Z bloga x. Witka
Wczoraj Kościół czytał Ewangelię o tym, że Jezus nie mógł znaleźć wiary ani zrozumienia wśród swoich, w swoim środowisku. Można powiedzieć w swoim „kościele”. W piątek dostałem taką wiadomość od Kasi z Portugalii (chrzcilem jej dziecko jeszcze w Tomaszowie)
Szczęść Boże Ksieże! Dobre wieści są takie, ze kapelan policji w Portugalii już zna Księdza historie i intencje ☺️ oraz powiedział, ze na terenie Portugalii nie musi się Ksiądz martwić o noclegi i wyżywienie. Prosił tylko aby mniej więcej powiedzieć kiedy planuje Ksiądz wjechać do Portugalii (rozumiem, ze plan jest od przekraczać granice od północy kraju, za Santiago de Compostella?!). Po przekroczeniu granicy „przejmie” Księdza szef diecezji Ponte de Lima i tak diecezjami aż do wyjazdu z Portugalii będą pomagac temu „szalonemu Księdzu” z Polski 😉 generalnie portugalska policja tez chce pomoc. Pozdrawiam i dobrej nocy! Z Panem Bogiem 🙂
Gdy przeczytałem tę wiadomość najpierw nie wierzyłem własnym oczom.

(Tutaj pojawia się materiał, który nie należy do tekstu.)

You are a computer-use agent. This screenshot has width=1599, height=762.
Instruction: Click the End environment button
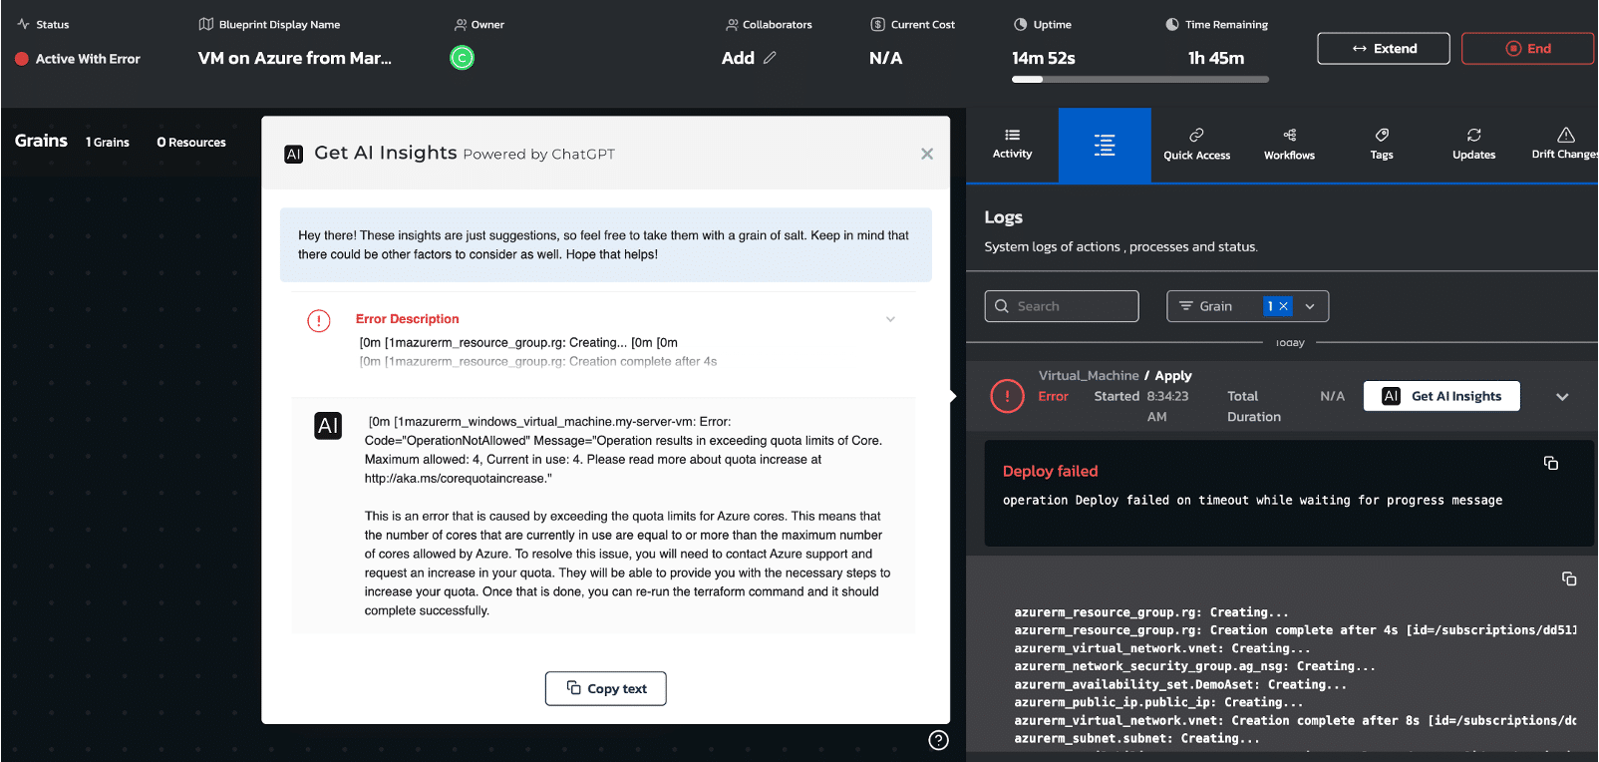click(x=1527, y=48)
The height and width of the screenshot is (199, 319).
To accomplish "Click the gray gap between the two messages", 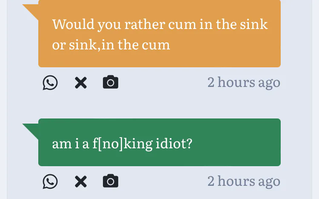I will point(160,104).
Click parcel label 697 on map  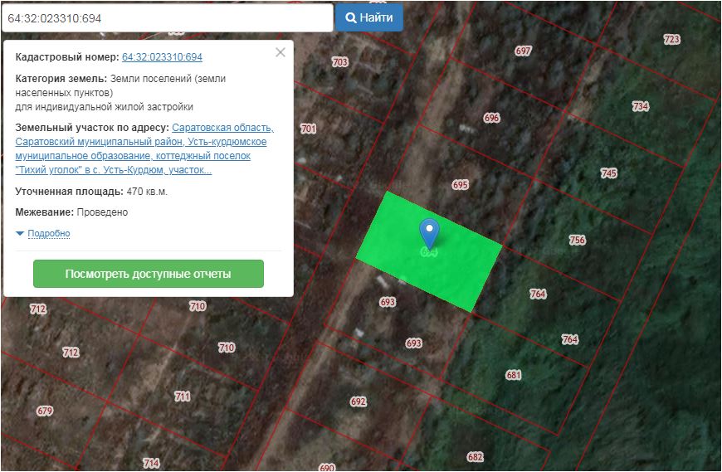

Później pół nocy z wrażenia nie mogłem zasnąć. A po wczorajszym dniu chcę się tą historią z wami podzielić. To jest niesamowita rzecz, że ktoś w dalekiej Portugalii zauważył w mojej wyprawie nie tylko „prywatny wyjazd” czy kolejną okazję do „bycia celebrytą” Ale zobaczył dobrą, Bożą robotę. I to ktoś z grona księży! Dzięki Kasiu, dzięki Portugalio – pędzę do was jak tylko mogę:) Dzięki też lubiehrubie za codzienne relacje i patronat medialny. A mój Nazaret pozdrawiam i dalej kocham i kochał będę. Bo chcę żyć miłością.